Saved entries
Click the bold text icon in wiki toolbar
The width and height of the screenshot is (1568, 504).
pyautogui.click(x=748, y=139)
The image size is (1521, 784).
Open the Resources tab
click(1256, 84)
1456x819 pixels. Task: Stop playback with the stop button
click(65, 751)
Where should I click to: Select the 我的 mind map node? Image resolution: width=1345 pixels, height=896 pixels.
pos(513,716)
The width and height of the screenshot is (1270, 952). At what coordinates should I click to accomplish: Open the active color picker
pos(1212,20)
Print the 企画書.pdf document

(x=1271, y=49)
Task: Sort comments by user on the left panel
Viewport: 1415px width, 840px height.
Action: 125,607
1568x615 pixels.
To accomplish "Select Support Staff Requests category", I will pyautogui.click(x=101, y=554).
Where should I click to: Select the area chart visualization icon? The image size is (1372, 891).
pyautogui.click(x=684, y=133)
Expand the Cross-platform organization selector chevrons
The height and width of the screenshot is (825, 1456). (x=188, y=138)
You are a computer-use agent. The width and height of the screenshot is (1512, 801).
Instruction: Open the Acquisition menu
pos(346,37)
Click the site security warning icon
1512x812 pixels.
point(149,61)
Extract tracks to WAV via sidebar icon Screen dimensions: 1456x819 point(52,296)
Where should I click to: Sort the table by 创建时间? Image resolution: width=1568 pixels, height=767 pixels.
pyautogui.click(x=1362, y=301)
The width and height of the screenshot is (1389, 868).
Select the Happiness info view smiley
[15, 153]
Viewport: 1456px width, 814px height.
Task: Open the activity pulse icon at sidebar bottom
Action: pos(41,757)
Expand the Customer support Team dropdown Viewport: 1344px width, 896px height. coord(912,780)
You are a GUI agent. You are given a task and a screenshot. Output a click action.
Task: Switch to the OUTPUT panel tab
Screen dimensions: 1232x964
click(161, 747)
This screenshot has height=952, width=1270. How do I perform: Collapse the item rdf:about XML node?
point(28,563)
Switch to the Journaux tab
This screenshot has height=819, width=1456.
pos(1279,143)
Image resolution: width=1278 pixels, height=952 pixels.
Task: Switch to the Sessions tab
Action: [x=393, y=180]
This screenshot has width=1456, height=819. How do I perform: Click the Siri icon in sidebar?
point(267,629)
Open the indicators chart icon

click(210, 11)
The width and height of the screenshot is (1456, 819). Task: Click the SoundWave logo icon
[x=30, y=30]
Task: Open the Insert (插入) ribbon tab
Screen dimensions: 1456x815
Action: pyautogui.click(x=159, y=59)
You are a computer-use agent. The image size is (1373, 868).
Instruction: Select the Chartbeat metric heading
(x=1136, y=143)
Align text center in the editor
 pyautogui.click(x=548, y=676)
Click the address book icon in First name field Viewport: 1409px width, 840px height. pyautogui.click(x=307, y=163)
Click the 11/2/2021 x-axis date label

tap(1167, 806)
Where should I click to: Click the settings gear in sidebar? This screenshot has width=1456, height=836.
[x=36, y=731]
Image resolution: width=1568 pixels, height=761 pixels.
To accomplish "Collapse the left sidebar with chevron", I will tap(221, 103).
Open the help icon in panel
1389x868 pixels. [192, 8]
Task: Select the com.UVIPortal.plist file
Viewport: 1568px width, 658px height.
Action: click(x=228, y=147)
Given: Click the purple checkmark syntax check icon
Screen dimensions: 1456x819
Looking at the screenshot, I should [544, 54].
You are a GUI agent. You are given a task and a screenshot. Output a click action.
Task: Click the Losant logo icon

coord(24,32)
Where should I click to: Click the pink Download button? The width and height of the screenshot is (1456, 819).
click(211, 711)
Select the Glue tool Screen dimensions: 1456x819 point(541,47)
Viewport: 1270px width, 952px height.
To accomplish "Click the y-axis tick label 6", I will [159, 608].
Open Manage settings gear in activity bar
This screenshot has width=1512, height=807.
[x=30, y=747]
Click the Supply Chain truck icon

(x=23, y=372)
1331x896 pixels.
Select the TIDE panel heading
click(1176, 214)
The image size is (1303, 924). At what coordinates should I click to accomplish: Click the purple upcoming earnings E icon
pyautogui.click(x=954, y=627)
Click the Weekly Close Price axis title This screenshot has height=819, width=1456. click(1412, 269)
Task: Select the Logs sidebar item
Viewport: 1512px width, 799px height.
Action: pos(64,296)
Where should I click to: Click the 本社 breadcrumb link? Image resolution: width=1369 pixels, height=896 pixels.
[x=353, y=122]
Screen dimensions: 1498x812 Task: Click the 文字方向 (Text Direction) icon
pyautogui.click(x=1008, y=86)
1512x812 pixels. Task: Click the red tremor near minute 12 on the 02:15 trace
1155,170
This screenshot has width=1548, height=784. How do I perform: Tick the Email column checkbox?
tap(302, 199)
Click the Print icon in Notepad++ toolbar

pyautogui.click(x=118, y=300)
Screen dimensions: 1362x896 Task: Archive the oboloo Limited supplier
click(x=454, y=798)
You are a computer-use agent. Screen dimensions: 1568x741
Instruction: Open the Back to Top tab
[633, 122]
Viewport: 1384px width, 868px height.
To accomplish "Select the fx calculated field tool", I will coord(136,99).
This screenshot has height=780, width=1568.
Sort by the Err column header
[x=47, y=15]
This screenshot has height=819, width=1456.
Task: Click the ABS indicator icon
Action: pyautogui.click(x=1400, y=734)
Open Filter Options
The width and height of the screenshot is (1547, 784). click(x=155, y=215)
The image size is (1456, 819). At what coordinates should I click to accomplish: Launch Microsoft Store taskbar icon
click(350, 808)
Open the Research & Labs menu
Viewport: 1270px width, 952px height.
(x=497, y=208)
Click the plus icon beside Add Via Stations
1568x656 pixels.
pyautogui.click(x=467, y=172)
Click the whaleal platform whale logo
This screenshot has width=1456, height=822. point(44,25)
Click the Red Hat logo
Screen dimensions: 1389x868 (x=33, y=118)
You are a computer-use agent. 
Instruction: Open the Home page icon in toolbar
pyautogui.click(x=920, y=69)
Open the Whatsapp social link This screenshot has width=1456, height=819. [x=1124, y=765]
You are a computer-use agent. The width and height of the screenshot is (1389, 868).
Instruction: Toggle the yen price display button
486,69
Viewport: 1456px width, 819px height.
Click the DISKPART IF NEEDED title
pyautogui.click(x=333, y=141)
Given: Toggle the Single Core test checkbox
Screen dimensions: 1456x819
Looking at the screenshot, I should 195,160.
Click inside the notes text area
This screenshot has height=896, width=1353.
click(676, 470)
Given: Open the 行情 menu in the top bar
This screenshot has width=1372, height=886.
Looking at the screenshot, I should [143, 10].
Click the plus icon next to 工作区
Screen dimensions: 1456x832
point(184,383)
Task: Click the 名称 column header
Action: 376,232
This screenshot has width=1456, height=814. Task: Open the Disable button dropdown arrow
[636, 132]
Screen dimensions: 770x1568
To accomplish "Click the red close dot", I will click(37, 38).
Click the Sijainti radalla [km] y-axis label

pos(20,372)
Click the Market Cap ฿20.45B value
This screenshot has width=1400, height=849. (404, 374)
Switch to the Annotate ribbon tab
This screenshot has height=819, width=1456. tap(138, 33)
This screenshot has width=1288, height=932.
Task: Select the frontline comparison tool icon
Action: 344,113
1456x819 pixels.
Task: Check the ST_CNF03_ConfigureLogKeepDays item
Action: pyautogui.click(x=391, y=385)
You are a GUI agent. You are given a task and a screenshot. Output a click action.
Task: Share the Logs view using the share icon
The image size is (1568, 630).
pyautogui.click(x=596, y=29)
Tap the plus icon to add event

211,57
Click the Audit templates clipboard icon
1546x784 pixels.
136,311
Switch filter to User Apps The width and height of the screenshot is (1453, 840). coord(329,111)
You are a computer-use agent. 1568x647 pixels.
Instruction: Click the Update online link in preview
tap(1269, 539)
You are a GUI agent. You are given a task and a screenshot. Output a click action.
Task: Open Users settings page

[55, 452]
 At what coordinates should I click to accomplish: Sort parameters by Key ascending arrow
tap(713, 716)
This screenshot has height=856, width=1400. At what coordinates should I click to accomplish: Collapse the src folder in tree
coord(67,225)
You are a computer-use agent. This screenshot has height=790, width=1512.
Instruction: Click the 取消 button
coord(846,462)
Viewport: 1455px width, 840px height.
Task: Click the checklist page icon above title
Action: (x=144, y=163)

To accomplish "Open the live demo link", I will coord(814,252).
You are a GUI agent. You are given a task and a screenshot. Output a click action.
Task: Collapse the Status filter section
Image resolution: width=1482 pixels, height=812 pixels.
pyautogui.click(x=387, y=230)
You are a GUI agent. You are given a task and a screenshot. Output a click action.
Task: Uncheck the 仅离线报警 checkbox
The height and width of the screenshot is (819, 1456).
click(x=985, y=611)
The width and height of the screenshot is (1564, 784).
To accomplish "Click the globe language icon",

## Work to complete
Please output the exact lines of the records above, beginning with the first and stopping after the line that holds "is (1512, 801).", and nothing else.

## Result of the task
Click the bold text icon in wiki toolbar
The width and height of the screenshot is (1568, 504).
pyautogui.click(x=748, y=139)
The image size is (1521, 784).
Open the Resources tab
click(1256, 84)
1456x819 pixels. Task: Stop playback with the stop button
click(65, 751)
Where should I click to: Select the 我的 mind map node? Image resolution: width=1345 pixels, height=896 pixels.
pos(513,716)
The width and height of the screenshot is (1270, 952). At what coordinates should I click to accomplish: Open the active color picker
pos(1212,20)
Print the 企画書.pdf document

(x=1271, y=49)
Task: Sort comments by user on the left panel
Viewport: 1415px width, 840px height.
Action: 125,607
1568x615 pixels.
To accomplish "Select Support Staff Requests category", I will pyautogui.click(x=101, y=554).
Where should I click to: Select the area chart visualization icon? The image size is (1372, 891).
pyautogui.click(x=684, y=133)
Expand the Cross-platform organization selector chevrons
The height and width of the screenshot is (825, 1456). (x=188, y=138)
You are a computer-use agent. The width and height of the screenshot is (1512, 801).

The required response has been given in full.